- Born: United States
- Education: Juris Doctor, Master of Business Administration
- Alma mater: University of North Carolina University of California, Los Angeles
- Occupations: Prosecutor, International Criminal Law Specialist
- Years active: 35 years
- Known for: Head of the UN Independent Investigative Mechanism for Myanmar; International Co-Prosecutor at the Extraordinary Chambers in the Courts of Cambodia

= Nicholas Koumjian =

Human rights and international criminal law specialist

Nicholas Koumjian is an American prosecutor specializing in international criminal law. He is currently the Head of the United Nations Independent Investigative Mechanism for Myanmar (IIMM) and has held significant roles in multiple international criminal tribunals.

== Early life and education ==
Information on Koumjian's early life is limited. He earned a Juris Doctor from the University of North Carolina and a Master of Business Administration from the University of California, Los Angeles.

== Career ==
Koumjian has over 35 years of prosecutorial experience in both domestic and international courts.

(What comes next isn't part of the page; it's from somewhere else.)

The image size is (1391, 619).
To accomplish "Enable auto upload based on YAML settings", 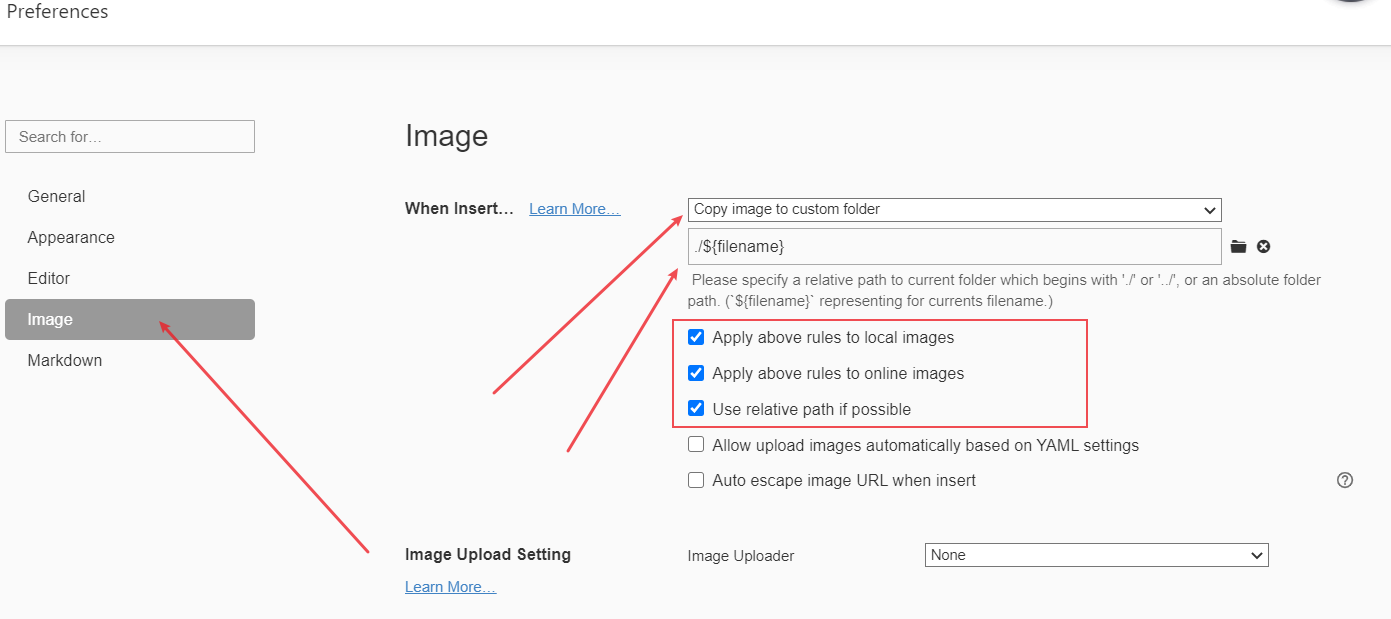I will point(696,445).
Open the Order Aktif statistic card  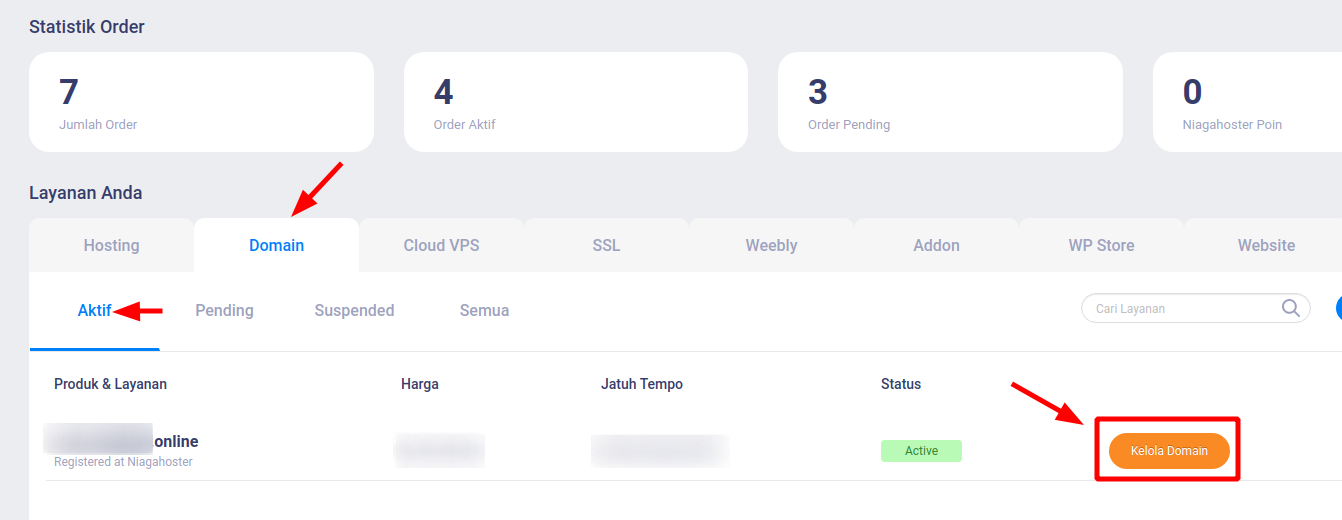pyautogui.click(x=575, y=102)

He has served in key positions in several international criminal tribunals, contributing to major cases involving war crimes and crimes against humanity.

=== International Criminal Tribunal for the Former Yugoslavia (ICTY) ===
Koumjian worked as a Trial Attorney at the ICTY, where he was involved in cases concerning war crimes committed during the Yugoslav Wars.

=== Bosnia and Herzegovina War Crimes ===
He served as an International Prosecutor in the War Crimes Section of the Prosecutor’s Office for Bosnia and Herzegovina, addressing crimes committed during the Bosnian War.

=== Special Court for Sierra Leone (SCSL) ===
Koumjian held the position of Principal Trial Attorney and Senior Appeals Counsel at the SCSL. He was a key figure in the prosecution of former Liberian President Charles Taylor, who was convicted for aiding and abetting war crimes and crimes against humanity during the Sierra Leone Civil War.

===Extraordinary Chambers in the Courts of Cambodia (ECCC) ===
From 2013 to 2019, Koumjian was the International Co-Prosecutor at the ECCC, focusing on cases related to the Khmer Rouge regime's crimes.

== Contributions and recognition ==
Koumjian's work has played a role in advancing international criminal justice, particularly in setting legal precedents for the prosecution of war crimes, crimes against humanity, and genocide. His efforts have contributed to accountability measures for international crimes and the protection of human rights.